Vincent Zoonekynd's Blog

Sat, 01 Jun 2013: Haskell

Since I had not learnt a new programming langage for years (the previous one was Ruby, three years ago), I decided to try a new one: Haskell. It is a functionnal language, i.e., one keeping the good ideas of Lisp and forgetting the awful syntax -- Lisp is still being used, in domains where, in spite of its excessive use of parentheses, it keeps an edge on easier programming languages -- for instance in computer music.

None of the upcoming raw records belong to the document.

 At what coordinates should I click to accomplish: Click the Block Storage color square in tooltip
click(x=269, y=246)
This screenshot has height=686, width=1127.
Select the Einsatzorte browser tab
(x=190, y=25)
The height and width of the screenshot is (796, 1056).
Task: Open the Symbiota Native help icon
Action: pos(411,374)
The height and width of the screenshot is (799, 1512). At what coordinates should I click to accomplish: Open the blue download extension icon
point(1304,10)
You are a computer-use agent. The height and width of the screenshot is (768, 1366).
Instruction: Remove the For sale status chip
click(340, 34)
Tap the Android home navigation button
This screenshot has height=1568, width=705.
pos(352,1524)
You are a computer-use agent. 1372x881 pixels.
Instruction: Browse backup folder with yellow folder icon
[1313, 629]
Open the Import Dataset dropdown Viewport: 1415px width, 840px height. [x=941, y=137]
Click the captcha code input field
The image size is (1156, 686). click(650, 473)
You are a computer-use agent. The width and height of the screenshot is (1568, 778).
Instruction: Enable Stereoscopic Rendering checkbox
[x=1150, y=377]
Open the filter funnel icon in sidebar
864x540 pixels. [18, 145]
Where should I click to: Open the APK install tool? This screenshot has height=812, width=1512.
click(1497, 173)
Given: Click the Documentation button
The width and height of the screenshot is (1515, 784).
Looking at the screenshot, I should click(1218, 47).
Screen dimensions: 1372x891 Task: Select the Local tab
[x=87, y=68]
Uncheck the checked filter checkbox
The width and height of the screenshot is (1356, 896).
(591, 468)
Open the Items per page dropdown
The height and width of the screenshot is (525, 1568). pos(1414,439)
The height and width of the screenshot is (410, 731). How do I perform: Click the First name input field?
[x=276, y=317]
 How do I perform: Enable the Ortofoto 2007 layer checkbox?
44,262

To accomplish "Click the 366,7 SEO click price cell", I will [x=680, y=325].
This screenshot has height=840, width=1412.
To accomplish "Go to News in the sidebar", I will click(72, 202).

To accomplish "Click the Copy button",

Haskell often wins the ICFP contest, which is not limited to functional languages.

http://www.amazon.com/Notes-Metalevel-Studies-Music-Research/dp/9026519753
http://en.wikipedia.org/wiki/International_Conference_on_Functional_Programming_Contest
http://linuxfr.org/2007/01/11/21899.html

Other marginal (i.e., not yet mainstream) languages one might want to learn are OCaml (another functional language, as fast as C or C++ according to the programming languages shootout and used in some real-world applications, e.g., in finance), Erlang (another functional language, developped and used by Ericson, that allows you to write multi-threaded or even distributed applications without really thinking about it) or Squeak (a Smalltalk offspring, that prominently features in the OLPC (One laptop per child) initiative).

http://www.galois.com/cufp/slides/2006/YaronMinsky.pdf
http://shootout.alioth.debian.org/
http://www.algorithm.com.au/downloads/talks/Concurrency-and-Erlang-LCA2007-andrep.pdf
http://www.squeak.org/
http://linuxfr.org/2007/01/06/21860.html

Here are the notes I took while learning Haskell.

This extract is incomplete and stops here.